Step 3: Bootstrap OpenTelemetry Early
Instrumentation should initialize before your application starts serving requests.
// instrumentation.ts
import { NodeSDK } from "@opentelemetry/sdk-node";
import { getNodeAutoInstrumentations } from "@opentelemetry/auto-instrumentations-node";
import { OTLPTraceExporter } from "@opentelemetry/exporter-trace-otlp-http";
const traceExporter = new OTLPTraceExporter({
url: process.env.OTEL_EXPORTER_OTLP_TRACES_ENDPOINT,
});
export const sdk = new NodeSDK({
traceExporter,
instrumentations: [getNodeAutoInstrumentations()],
});Then start it before your server boots:
// server.ts
import { sdk } from "./instrumentation";
import { createServer } from "./app";
async function bootstrap() {
await sdk.start();
const app = await createServer();
app.listen(3000);
}
bootstrap();If OpenTelemetry starts too late, you miss spans around application startup and early requests.
Step 4: Add Service Identity
Telemetry becomes much more useful when the service identifies itself clearly.
import { Resource } from "@opentelemetry/resources";
import { SemanticResourceAttributes } from "@opentelemetry/semantic-conventions";
const resource = new Resource({
[SemanticResourceAttributes.SERVICE_NAME]: "billing-api",
[SemanticResourceAttributes.SERVICE_VERSION]: "1.0.0",
[SemanticResourceAttributes.DEPLOYMENT_ENVIRONMENT]:
process.env.NODE_ENV ?? "development",
});Without consistent service naming, traces from multiple services become much harder to navigate.
Step 5: Let Auto-Instrumentation Cover the Basics
Automatic instrumentation is a good starting point because it captures common framework and client behavior with little code:
- ›incoming HTTP requests
- ›outbound HTTP calls
- ›database drivers
- ›common framework middleware
That gives you immediate visibility into request chains. For many services, this already surfaces a lot of latency and failure patterns.
Step 6: Add Manual Spans Around Business-Critical Work
Auto-instrumentation is helpful, but it does not know your domain boundaries. Add manual spans where business logic matters.

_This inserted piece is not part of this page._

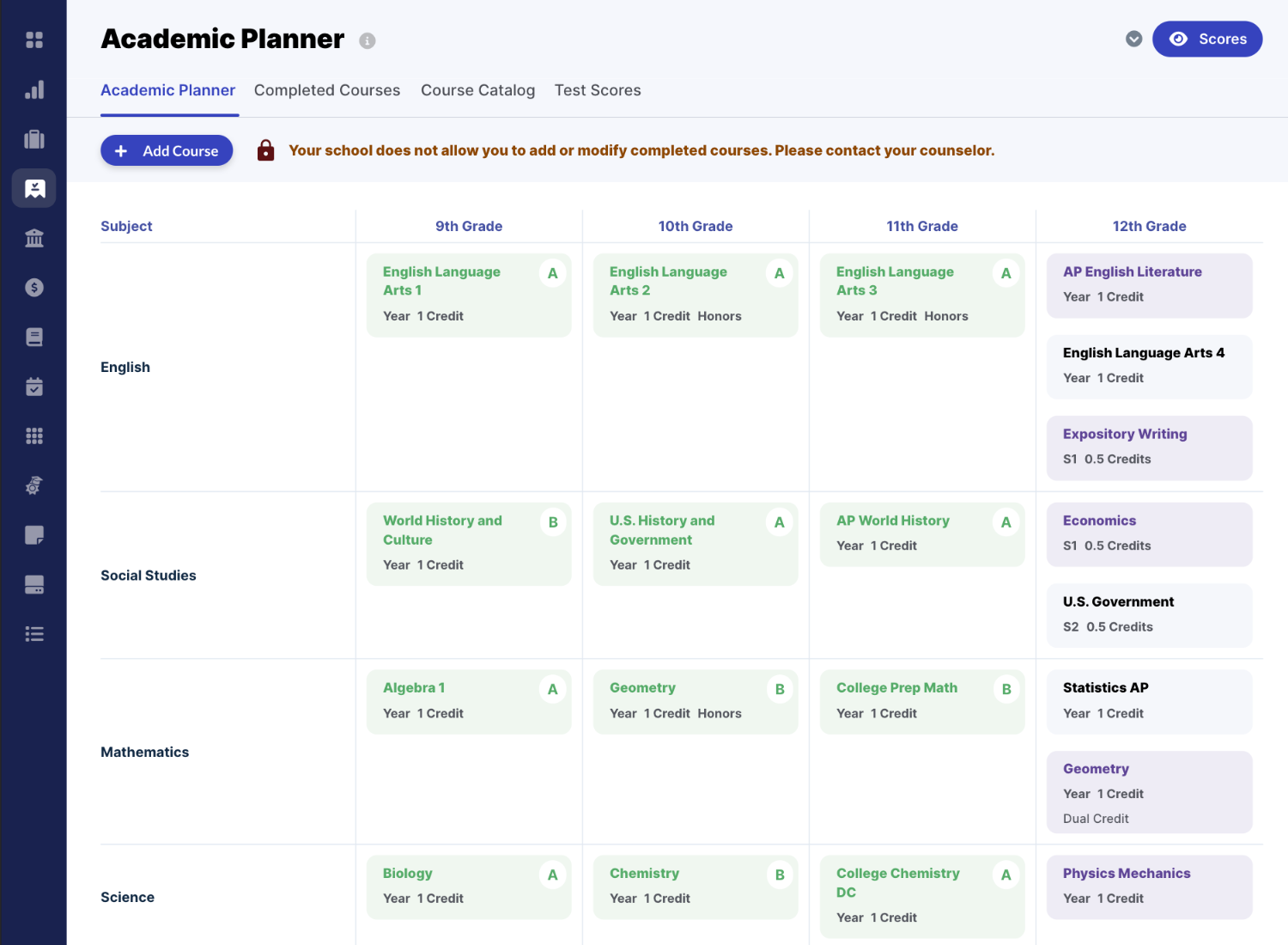
Task: Click the info icon beside Academic Planner title
Action: [368, 40]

import { trace } from "@opentelemetry/api";
const tracer = trace.getTracer("orders-service");
export async function processOrder(orderId: string) {
return tracer.startActiveSpan("processOrder", async (span) => {
span.setAttribute("order.id", orderId);
try {
await validateOrder(orderId);
await reserveInventory(orderId);
await capturePayment(orderId);
span.setStatus({ code: 1 });
} catch (error) {
span.recordException(error as Error);
span.setStatus({ code: 2 });
throw error;
} finally {
span.end();
}
});
}This is where traces become useful for product-relevant debugging, not just transport-level timing.
Step 7: Correlate Logs and Traces
Traces tell you where a request went. Logs tell you what happened in detail.
The most useful production setup links them through shared context such as:
- ›trace ID
- ›span ID
- ›request ID
- ›user or tenant identifiers where appropriate
When logs and traces are disconnected, debugging remains slower than it needs to be.
Step 8: Decide What Metrics Matter
You do not need every possible metric. Start with a few that map directly to operational decisions:
- ›request latency
- ›error rate
- ›request volume
- ›dependency latency
- ›queue or background job timing
Good observability is not about data volume. It is about making failure modes easier to understand.
Step 9: Be Careful with Sensitive Data
Telemetry pipelines can accidentally collect more than they should. Avoid leaking:
- ›access tokens
- ›raw personal data
- ›payment details
- ›secrets from request bodies or headers
Instrumentation should be designed with privacy and security boundaries in mind. Scrubbing and allow-listing are safer defaults than shipping everything.
Common Pitfalls
Treating OpenTelemetry as Just a Tracing Library
The real value comes from correlated signals and a consistent instrumentation model, not just one pretty trace view.
Adding Instrumentation but No Naming Discipline
If span names, service names, and attributes are inconsistent, the data becomes noisy and hard to use.
Instrumenting Too Much Too Fast
A smaller, deliberate set of meaningful spans is usually better than a flood of low-signal telemetry.
Forgetting Runtime Cost
Instrumentation adds overhead. In most cases it is acceptable, but you should still measure exporter settings, batching behavior, and sampling choices.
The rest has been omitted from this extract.